Amber Heard już wielokrotnie udowadniała nam, że nie ma sobie równych we wzbudzaniu sensacji. W ostatnich miesiącach celebrytka znów była na językach całego Hollywood, gdy były mąż zażądał od 33-latki zadośćuczynienie w wysokości 50 milionów dolarów za dyskredytowanie i oczernianie go w oczach opinii publicznej. Jako że wojna z Johnnym Deppem rozgorzała na nowo, Amber znów zmuszona była przedstawiać w sądzie (i prasie) swoją wersję wydarzeń, powołując się na niepokojące nagrania i wiadomości. Mimo dowodów, przekonujących też o winie gwiazdora, całe Hollywood woli stanąć po stronie Johnny'ego, uznając Heard za podstępną intrygantkę, która zmanipulowała borykającego się z nałogami męża.
Nawet jeśli Amerykanka przejmuje się faktem, że jej opinia w branży została doszczętnie zszargana, Amber nie daje po sobie tego poznać. W niedzielę aktorka została przyłapana przez paparazzi, gdy robiła zakupy w towarzystwie ojca, Davida Hearda, w jednym z marketów w Los Angeles. Gwiazda wręcz tryskała humorem, gdy pod czujnym okiem paparazzi odwoziła wózek z zakupami i bukietem kwiatów w ręku do zaparkowanego nieopodal samochodu.
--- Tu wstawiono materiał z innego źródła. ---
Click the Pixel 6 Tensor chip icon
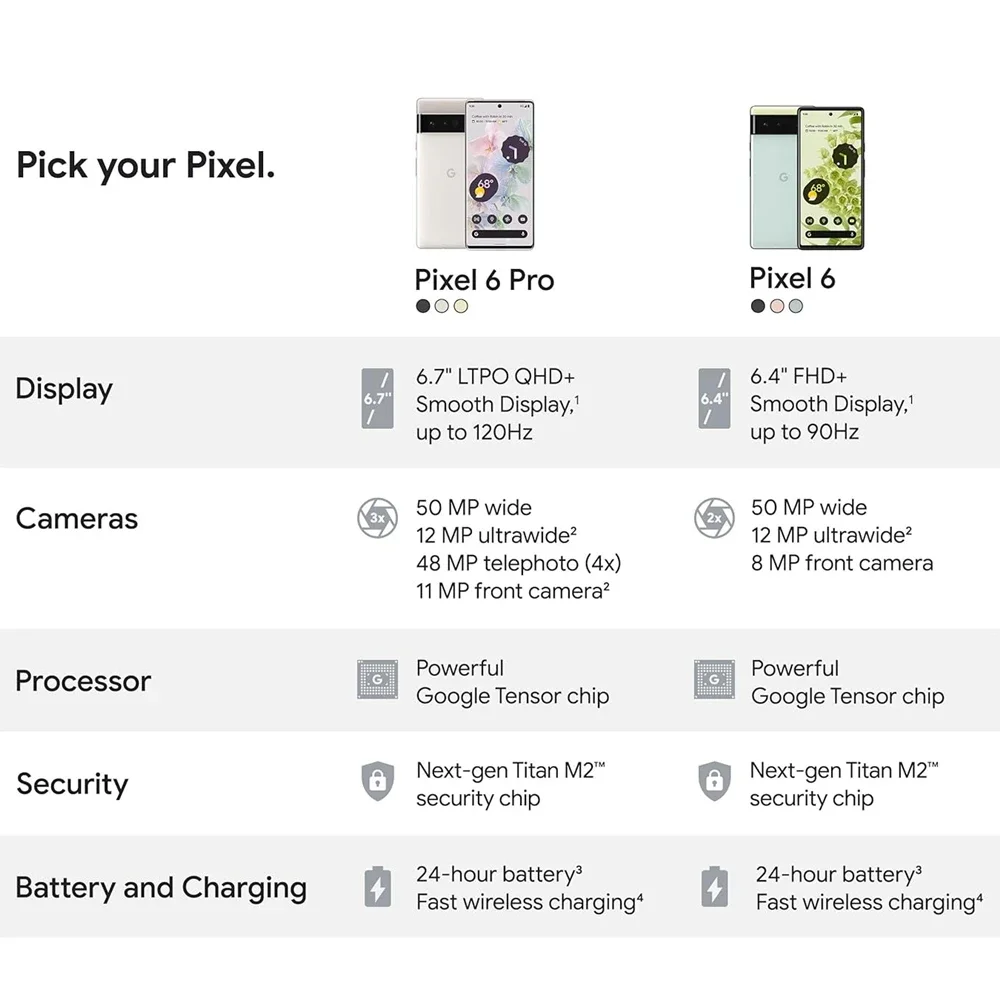Viewport: 1000px width, 1000px height. [x=713, y=680]
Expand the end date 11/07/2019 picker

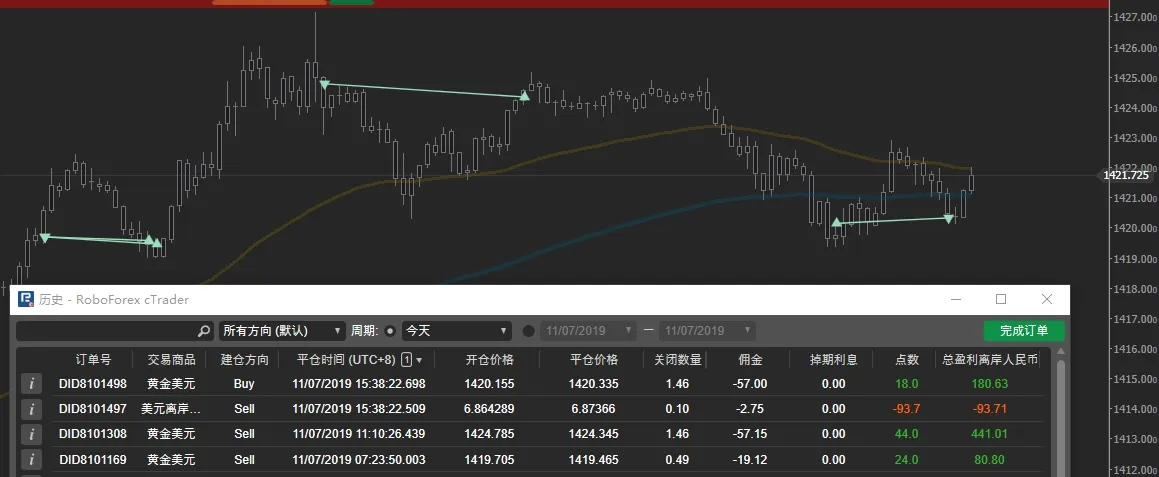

Tego dnia Amber miała na sobie romantyczną stylizację, na którą składała się spódnica w kratkę, elegancki sweterek marki Equipment za 1300 złotych, efektowny pasek Isabel Marant oraz długi, kremowy płaszcz. Wisienką na torcie były włosy związane w niedbały kok i triumfalny uśmieszek przyklejony do twarzy.
Co ją mogło wprawić w tak świetny nastrój?